Trata-se de um aspecto importante da linha do novo Santo Padre, porque poderia mudar também a configuração da relação com o governo Obama. O governo dos EUA, nos últimos anos, tem tido uma relação complexa com o mundo católico, em particular com a hierarquia dos bispos norte-americanos.
Em 2008, a maioria dos eleitores católicos tinham votado nele, mas a Conferência Episcopal o criticou muitas vezes, especialmente pela reforma da saúde que obriga todos os empregadores a fornecer seguros que pagam também por contraceptivos.
Sobre o tema do aborto, é muito difícil que Obama e Francisco encontrem um campo comum, porque um presidente democrata não pode decepcionar a sua base sobre esse ponto, e o papa não pode renunciar a um aspecto fundamental da doutrina da Igreja.
Washington, no entanto, espera que a atenção dada pelo pontífice aos temas sociais permita desenvolver um novo diálogo nesse fronte, apesar da tentativa dos conservadores de boicotá-lo pela raiz, com as acusações contra o Santo Padre de ser marxista.
La Stampa, 16-12-2013.
Leia parte da entrevista do Papa
Papa nega ser marxista, mas não se ofende com o termo
Cidade do Vaticano – O papa Francisco assegurou que não é marxista, mas ressaltou que não se sente ofendido quando o chamam assim, em entrevista publicada nesse domingo (15) pelo jornal italiano “La Stampa” na qual mostra sua preocupação com “a tragédia da fome no mundo”. “A ideologia marxista está equivocada, mas em minha vida conheci muitos marxistas que eram boas pessoas, por isso não me sinto ofendido”, declarou o bispo de Roma.
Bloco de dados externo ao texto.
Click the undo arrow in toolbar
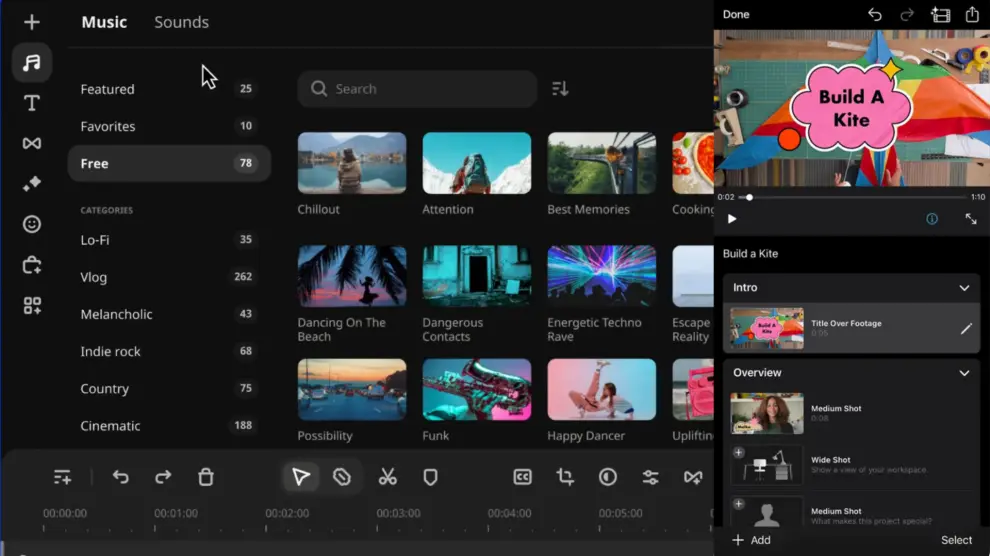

Trata-se de uma entrevista centrada no Natal, o primeiro do argentino Jorge Bergoglio como papa, na qual reflete também sobre assuntos como a fome no mundo, o diálogo com outras religiões e a economia. Nela Francisco reafirma que a mulher na Igreja tem que ser “valorizada” e insiste que a reforma do IOR, o banco vaticano, “vai pelo caminho justo”, apoiando-se nos últimos relatórios positivos do Moneyval, o mecanismo de controle financeiro do Conselho da Europa.
Mas, para o papa, a maior preocupação é “a tragédia da fome no mundo” que, em sua opinião, tem solução com a cooperação de todos”. Neste sentido, Francisco garantiu que com os alimentos desperdiçados a cada dia seria possível dar de comer a muitíssimas pessoas e fazer com que as crianças que choram de fome deixem de fazê-lo. “No mundo temos suficiente comida para acabar com a fome. Se trabalhamos com associações humanitárias e nos pomos de acordo em não desperdiçar comida, fazendo chegar comida a quem necessita, teremos contribuído para resolver a tragédia da fome no mundo”, propôs durante a entrevista.
Além disso, o bispo de Roma volta a falar da economia, que tanto criticou durante estes primeiros meses de pontificado e que, segundo sua opinião, “mata”. “Quando falo de economia, não falo do ponto de vista técnico. Havia a promessa que, quando o copo transbordasse, os pobres se favoreceriam, mas acontece frequentemente que, quando o copo está cheio, de repente fica maior e seu conteúdo nunca chega aos mais necessitados”, lamentou.
O próximo Natal é o primeiro que Francisco passará como sucessor do apóstolo Pedro e, durante a entrevista, declarou que na noite de 24 de dezembro pensa nos cristãos da Terra Santa que não podem professar sua fé. “O Natal sempre me faz pensar em Belém, um ponto preciso na Terra Santa onde viveu Jesus. Na noite do dia 24 de dezembro penso principalmente nos cristãos que vivem ali e que têm dificuldades pelas quais tiveram que deixar aquela terra. Mas Belém continua sendo Belém”, assegurou.
Em seguida, o papa revelou que “estão trabalhando em sua próxima viagem à Terra Santa” para seguir com “a era das viagens papais” iniciada com Paulo VI em 1964 e cita como sua principal prioridade o diálogo com outras religiões. “Para mim o ecumenismo é prioritário. Hoje existe o ecumenismo de sangue e aqueles que matam cristãos não pedem a carteira de identidade para saber em que igreja foi batizado. Te matam porque levas uma cruz”, concluiu o pontífice.